Open Access
Epithelial‐mesenchymal transition in cancer metastasis through the lymphatic system
Author(s) -
Karlsson Mikael C.,
Gonzalez Santiago F.,
Welin Josefin,
Fuxe Jonas
Publication year - 2017
Publication title -
molecular oncology
Language(s) - English
Resource type - Journals
SCImago Journal Rank - 2.332
H-Index - 88
eISSN - 1878-0261
pISSN - 1574-7891
DOI - 10.1002/1878-0261.12092
Subject(s) - metastasis , epithelial–mesenchymal transition , cancer cell , lymphatic system , breast cancer , cancer , cancer research , immune system , lymph , medicine , inflammation , mesenchymal stem cell , pathology , biology , immunology
It was already in the 18th century when the French surgeon LeDran first noted that breast cancer patients with spread of tumor cells to their axillary lymph nodes had a drastically worse prognosis than patients without spread (LeDran et al ., [LeDran H, 1752]). Since then, metastatic spread of cancer cells to regional lymph nodes has been established as the most important prognostic factor in many types of cancer (Carter et al ., [Carter CL, 1989]; Elston and Ellis, [Elston CW, 1991]). However, despite its clinical importance, lymph metastasis remains an underexplored area of tumor biology. Fundamental questions, such as when, how, and perhaps most importantly, why tumor cells disseminate through the lymphatic system, remain largely unanswered. Accordingly, no treatment strategies exist that specifically target lymph metastasis. The identification of epithelial‐mesenchymal transition ( EMT ) as a mechanism, which allows cancer cells to dedifferentiate and acquire enhanced migratory and invasive properties, has been a game changer in cancer research.
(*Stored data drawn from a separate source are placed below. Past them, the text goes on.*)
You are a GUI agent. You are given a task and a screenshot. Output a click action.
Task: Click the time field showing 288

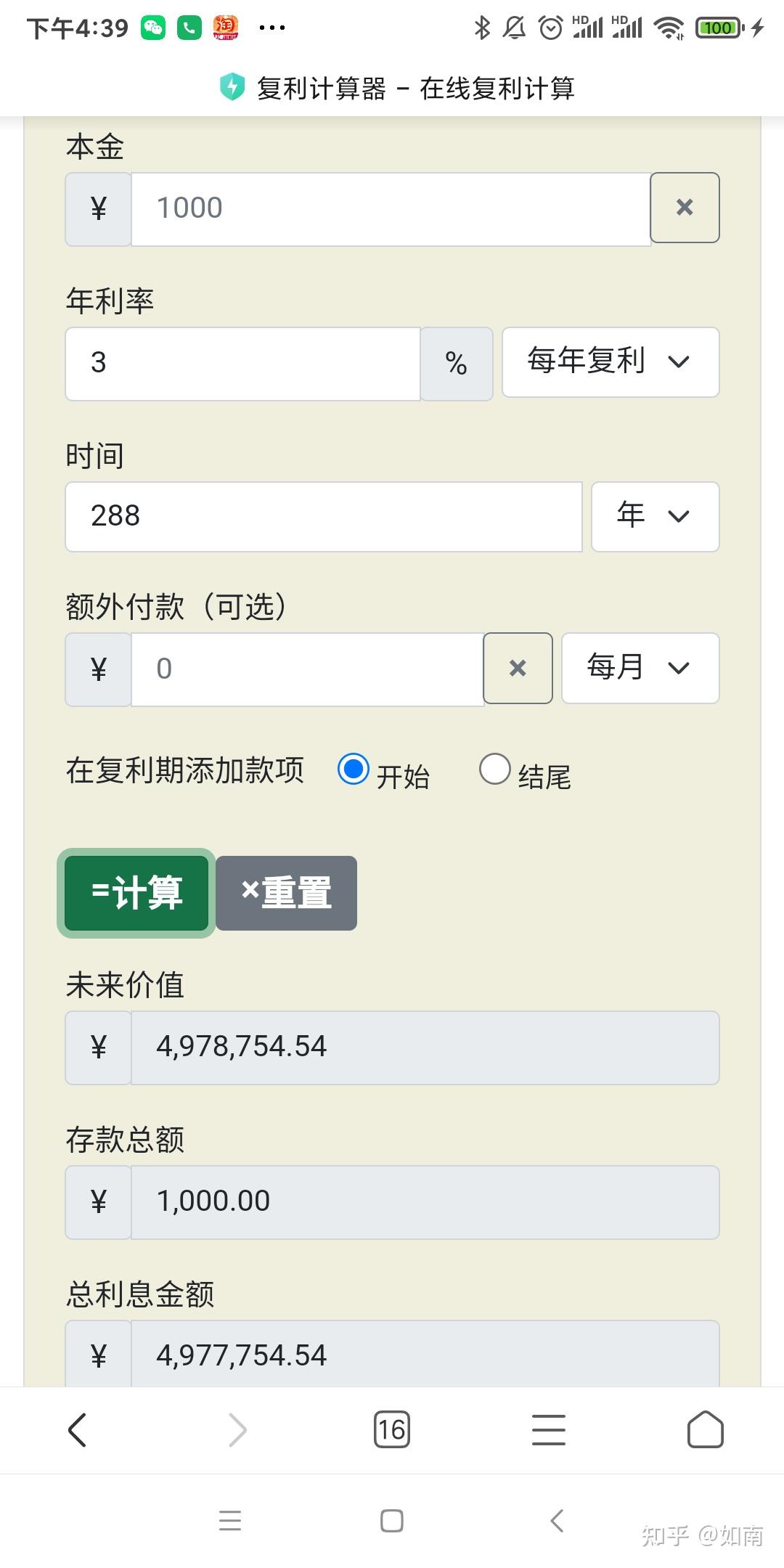[324, 517]
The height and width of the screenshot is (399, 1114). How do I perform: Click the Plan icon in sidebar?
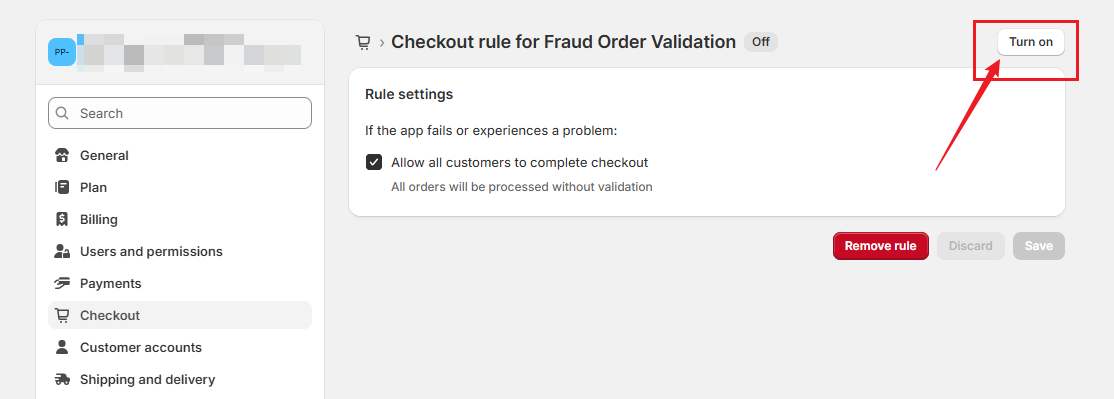click(62, 187)
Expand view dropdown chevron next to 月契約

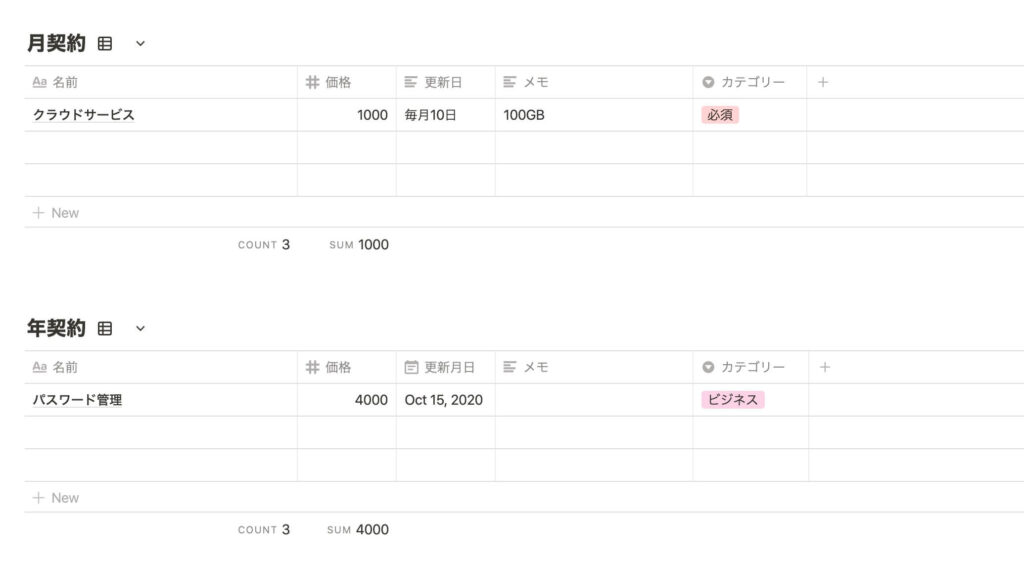pyautogui.click(x=140, y=44)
Conceptually, EMT provides an explanation for why epithelial cancers with poor differentiation status are generally more aggressive and prone to metastasize than more differentiated cancers. Inflammatory cytokines, such as TGF ‐β, which are produced and secreted by tumor‐infiltrating immune cells, are potent inducers of EMT . Thus, reactivation of EMT also links cancer‐related inflammation to invasive and metastatic disease. Recently, we found that breast cancer cells undergoing TGF ‐β‐induced EMT acquire properties of immune cells allowing them to disseminate in a targeted fashion through the lymphatic system similar to activated dendritic cells during inflammation. Here, we review our current understanding of the mechanisms by which cancer cells spread through the lymphatic system and the links to inflammation and the immune system. We also emphasize how imaging techniques have the potential to further expand our knowledge of the mechanisms of lymph metastasis, and how lymph nodes serve as an interface between cancer and the immune system.